Au niveau national, la mobilisation des forces de l’ordre, mardi, sera donc « à un niveau assez important », au moins similaire à celui de jeudi, poursuit cette même source ministérielle, sans donner pour autant de chiffres précis. A Paris, la préfecture de police se contente, elle aussi, de faire savoir dans un communiqué qu’elle mobilisera « des moyens humains et matériels significatifs visant à assurer la sécurité des manifestants et à prévenir les violences et dégradations en marge du cortège ». La semaine dernière, 6.000 policiers et gendarmes étaient mobilisés dans la capitale.

Plusieurs sections de gendarmes mobiles et de CRS

Selon nos informations, les forces de l’ordre seront très nombreuses pour faire face aux éléments violents qu’elles s’attendent à affronter. Une quarantaine de pelotons de gendarmes mobiles boucleront un large périmètre autour du palais de l’Elysée, des Champs-Elysées et de la place de l’Etoile. Une trentaine de sections de CRS protégeront l’Assemblée nationale et Matignon, et une vingtaine d’autres encadreront le cortège qui partira à 13h30 de la place Vauban (7e), survolée par un drone, pour rejoindre Denfert-Rochereau (14e) en fin d’après-midi.

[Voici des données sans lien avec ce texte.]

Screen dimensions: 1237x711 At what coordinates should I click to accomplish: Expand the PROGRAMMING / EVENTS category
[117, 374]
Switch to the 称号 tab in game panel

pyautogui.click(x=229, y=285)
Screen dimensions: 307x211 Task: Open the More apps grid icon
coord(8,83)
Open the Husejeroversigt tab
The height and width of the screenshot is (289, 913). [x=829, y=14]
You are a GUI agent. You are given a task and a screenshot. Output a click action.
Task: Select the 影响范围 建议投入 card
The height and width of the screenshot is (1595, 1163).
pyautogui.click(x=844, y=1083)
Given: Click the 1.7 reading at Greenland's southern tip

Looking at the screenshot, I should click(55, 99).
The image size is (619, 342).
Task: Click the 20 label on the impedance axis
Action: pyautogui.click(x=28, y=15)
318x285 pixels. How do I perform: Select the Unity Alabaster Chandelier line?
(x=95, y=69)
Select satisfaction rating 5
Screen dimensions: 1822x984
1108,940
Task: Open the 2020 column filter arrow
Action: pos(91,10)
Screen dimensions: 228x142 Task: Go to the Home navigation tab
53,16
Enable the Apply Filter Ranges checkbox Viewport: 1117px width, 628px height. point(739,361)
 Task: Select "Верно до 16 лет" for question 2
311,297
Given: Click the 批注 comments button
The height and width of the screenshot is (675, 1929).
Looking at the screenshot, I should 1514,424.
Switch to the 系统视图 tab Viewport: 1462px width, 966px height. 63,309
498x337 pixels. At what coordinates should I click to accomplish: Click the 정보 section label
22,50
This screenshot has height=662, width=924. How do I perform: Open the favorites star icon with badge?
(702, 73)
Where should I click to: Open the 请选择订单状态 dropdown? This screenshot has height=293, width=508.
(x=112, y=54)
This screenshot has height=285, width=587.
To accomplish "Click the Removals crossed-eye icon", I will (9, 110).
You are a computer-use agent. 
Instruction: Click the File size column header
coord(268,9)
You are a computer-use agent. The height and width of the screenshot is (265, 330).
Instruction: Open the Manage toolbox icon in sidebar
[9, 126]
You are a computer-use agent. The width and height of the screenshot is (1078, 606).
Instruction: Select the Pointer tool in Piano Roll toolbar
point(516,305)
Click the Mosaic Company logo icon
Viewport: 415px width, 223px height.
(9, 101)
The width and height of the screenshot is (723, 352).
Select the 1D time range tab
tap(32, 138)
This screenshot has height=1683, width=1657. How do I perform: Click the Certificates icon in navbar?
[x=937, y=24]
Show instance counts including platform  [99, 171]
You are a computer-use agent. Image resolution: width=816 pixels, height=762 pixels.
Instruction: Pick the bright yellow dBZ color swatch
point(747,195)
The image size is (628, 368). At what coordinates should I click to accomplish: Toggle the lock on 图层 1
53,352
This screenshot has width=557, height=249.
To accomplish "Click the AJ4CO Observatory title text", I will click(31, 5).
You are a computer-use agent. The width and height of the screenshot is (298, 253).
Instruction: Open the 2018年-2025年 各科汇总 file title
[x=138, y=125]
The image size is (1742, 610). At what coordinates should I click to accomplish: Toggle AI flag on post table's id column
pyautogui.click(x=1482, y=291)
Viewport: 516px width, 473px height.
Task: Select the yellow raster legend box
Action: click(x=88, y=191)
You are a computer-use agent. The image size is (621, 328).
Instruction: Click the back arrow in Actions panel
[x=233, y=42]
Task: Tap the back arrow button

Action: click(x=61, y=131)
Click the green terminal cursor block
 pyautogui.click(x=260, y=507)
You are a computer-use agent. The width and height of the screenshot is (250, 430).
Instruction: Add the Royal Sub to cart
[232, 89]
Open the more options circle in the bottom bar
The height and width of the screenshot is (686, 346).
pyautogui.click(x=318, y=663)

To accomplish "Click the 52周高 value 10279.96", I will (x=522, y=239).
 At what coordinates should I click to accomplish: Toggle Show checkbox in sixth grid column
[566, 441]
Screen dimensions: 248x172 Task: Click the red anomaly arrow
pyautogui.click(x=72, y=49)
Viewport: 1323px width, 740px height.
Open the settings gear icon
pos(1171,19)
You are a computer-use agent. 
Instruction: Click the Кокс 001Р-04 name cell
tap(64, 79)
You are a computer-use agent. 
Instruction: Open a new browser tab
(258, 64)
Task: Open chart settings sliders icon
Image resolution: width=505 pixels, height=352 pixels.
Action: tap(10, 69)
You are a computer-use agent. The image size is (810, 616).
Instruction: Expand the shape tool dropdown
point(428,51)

La préfecture de police mobilisera aussi les Brigades de répression de l’action violente, dont certaines motorisées. Il s’agit d’unités très mobiles qui s’adaptent aux violences observées lors des manifestations. Les effectifs de la Dspap (Direction de la sécurité de proximité de l’agglomération parisienne) seront, eux, chargés des missions de surveillance et de sécurisation aux abords des gares et de repérer les éventuels fauteurs de troubles en procédant à des contrôles. D’autre part, toujours selon nos informations, les autorités ont demandé aux syndicats qui organisent la manifestation de renforcer leur dispositif de sécurité.

« Se conforter strictement aux consignes »

Le préfet de police, Didier Lallement, a pris un arrêté de fermeture des commerces situés sur le parcours de la manifestation. Il leur recommande de « prendre toutes les mesures utiles à la protection de leurs biens ». Traduction : ils doivent se barricader, comme le font de nombreux commerçants depuis un an lors des manifestations des «  gilets jaunes ». Par ailleurs, les voitures ne pourront pas se garer le long du trajet entre minuit et 20h.

Didier Lallement a demandé à la mairie de Paris de « faire enlever tous les éléments pouvant servir de projectiles » et de « sécuriser les chantiers de voie publique ». Le haut fonctionnaire demande aussi à « l’ensemble des manifestants pacifiques » de se « positionner dans le cortège syndical et non à son amont, où les groupes radicaux ont pris l’habitude de se former pour mener leurs actes de déstabilisation ». Il les invite « à se conforter strictement aux consignes des organisateurs, et notamment à l’ordre de dispersion lorsqu’il sera donné en fin de manifestation ».